This chapter begins by questioning the narrow definition of learning used in much present writing concerning lifelong learning, which tends to focus on the purported economic and societal benefits of prolonging and widening participation in formal education and training programmes. In contrast, much valuable and non-trivial learning already goes on, and has always gone on, outside formal programmes of instruction. This is true both at work (Fevre et al, 2000) and in leisure (Gorard et al, 1999d). If such informal learning continues to be ignored by proponents of a learning society, then the result may be an unnecessary exclusiveness in definitions of a learning society, and an unjustifiable reliance on certification.

An individual's position within the social-structure of the determinants of participation, described in Chapters Four to Six – the objective opportunities available to particular social groups at particular places and times – is located chiefly by their personal characteristics such as age, gender, and family background. A 1982 ACACE (Advisory Council for Adult Continuing Education) survey suggested that the ability to take up opportunities was affected by personal motivation and individual circumstance, as well as by individuals’ knowledge of and the availability of learning opportunities (Sargant, 1996). Being a learner has therefore been described as a ‘praxis’ (Mezirow, 1990).

However, at least one other possibility has emerged, as there are some individuals who do not fit our more general theory of early socio-economic determinants, since their will to act comes from a crisis in their later life. Their motivation may be dispositional (Edwards et al, 1993), of the type that tends to be the most underestimated by survey-type methods (Harrison, 1993).
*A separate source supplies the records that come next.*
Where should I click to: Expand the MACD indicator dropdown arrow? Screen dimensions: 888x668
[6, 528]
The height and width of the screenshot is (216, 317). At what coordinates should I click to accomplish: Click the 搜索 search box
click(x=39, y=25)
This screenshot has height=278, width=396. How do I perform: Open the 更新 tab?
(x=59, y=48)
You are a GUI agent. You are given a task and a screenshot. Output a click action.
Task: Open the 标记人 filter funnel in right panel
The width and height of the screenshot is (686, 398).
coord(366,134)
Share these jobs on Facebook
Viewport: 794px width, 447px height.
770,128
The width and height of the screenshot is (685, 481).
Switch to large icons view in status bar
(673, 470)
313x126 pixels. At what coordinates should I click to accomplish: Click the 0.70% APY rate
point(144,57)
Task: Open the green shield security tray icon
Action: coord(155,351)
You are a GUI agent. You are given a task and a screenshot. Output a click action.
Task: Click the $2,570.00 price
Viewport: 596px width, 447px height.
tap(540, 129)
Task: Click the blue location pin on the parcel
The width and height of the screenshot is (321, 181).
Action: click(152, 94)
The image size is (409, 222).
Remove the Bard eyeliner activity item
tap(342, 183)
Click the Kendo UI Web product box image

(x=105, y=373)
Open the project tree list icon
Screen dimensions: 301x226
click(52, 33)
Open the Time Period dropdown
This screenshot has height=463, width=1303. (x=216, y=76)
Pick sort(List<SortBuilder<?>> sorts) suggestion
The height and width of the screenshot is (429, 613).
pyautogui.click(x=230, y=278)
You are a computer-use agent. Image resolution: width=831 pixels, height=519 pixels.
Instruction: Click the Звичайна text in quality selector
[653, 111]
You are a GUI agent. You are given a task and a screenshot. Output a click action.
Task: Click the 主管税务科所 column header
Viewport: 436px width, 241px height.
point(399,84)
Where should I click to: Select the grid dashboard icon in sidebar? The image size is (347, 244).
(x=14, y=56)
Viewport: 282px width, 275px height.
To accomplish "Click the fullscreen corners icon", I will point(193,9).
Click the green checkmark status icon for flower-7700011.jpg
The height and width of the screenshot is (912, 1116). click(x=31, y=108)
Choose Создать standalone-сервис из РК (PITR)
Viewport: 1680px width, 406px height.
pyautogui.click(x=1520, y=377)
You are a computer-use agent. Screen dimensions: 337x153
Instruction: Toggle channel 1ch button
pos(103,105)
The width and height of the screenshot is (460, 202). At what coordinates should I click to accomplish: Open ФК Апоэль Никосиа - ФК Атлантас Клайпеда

Although many studies have identified a vocational strand of motivation as dominant in participation (for example, NIACE, 1994), this may be as much a product of their focus as of the social reality they portray. By considering only a narrow range of formal learning, such studies may introduce variable-selection bias, making some forms of motivation appear more important by ignoring others, or by offering respondents a choice of reasons from a limited predetermined list.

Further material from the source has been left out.